Auf der dritten Stufe füge ich dieser anderen Gruppen abwertende Eigenschaften hinzu. Quynh Anh Le ngoc betont, dass sie diese abwertenden Eigenschaften gar nicht wiederholen möchte, wir alle kennen das: Da gibt es diese eine Gruppe, die sieht so aus, und automatisch haben wir, obwohl wir diese Menschen gar nicht persönlich kennen, ein Bild im Kopf, wie diese sind. 

Und dann kommt der vierte Schritt: Die Verallgemeinerung und Verabsolutierung. Das bedeutet, dass ich mir durch die ersten 3 Schritte sage: Alle Menschen mit diesem einen Merkmal sind gleich. In den Medien, der Umwelt und in der Sprache werden diese Stereotype und verallgemeinerten Zuschreibungen ständig wiederholt - dadurch fällt es uns schwer, jeden Menschen als Individuum mit vielen Merkmalen und sehr unterschiedlichen Eigenschaften wahrzunehmen.
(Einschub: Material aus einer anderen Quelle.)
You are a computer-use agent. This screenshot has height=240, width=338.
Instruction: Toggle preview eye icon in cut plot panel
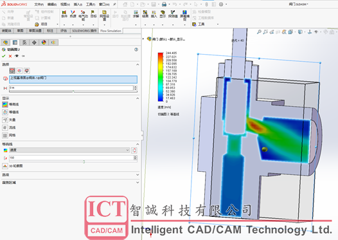click(17, 56)
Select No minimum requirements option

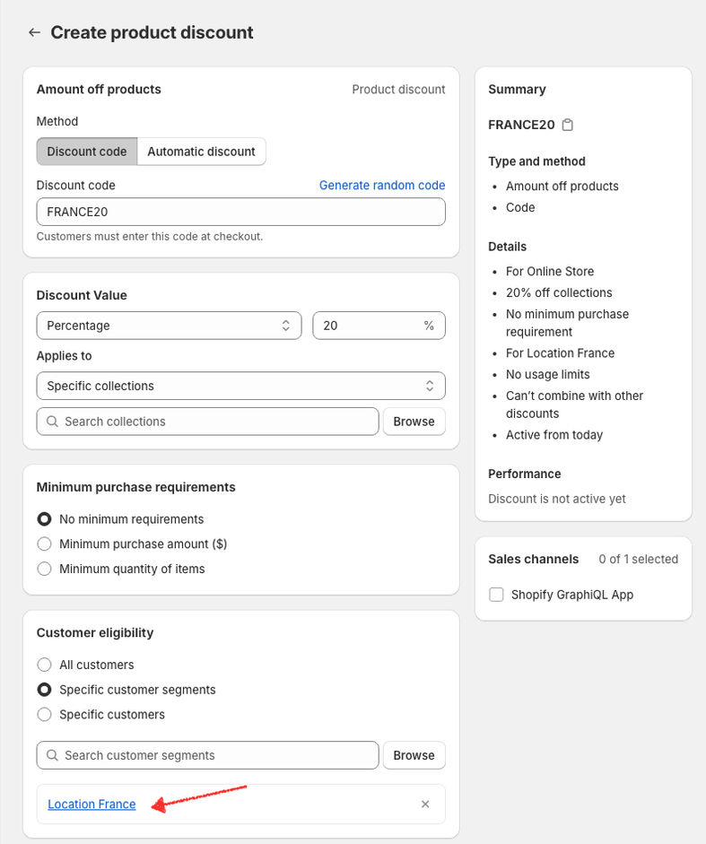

Diese 4 Stufen sind ein kurzes und einprägsames Modell, das uns helfen kann, einen Einstieg in das Durchschauen von Rassismus und anderen Diskriminierungen zu finden. Und dieses Modell kann uns auch bei der Analyse von Medien helfen. In unserem Fall hilft es beim Erkennen von rassistischen Stereotypen und Vorurteilen in Kinderbüchern.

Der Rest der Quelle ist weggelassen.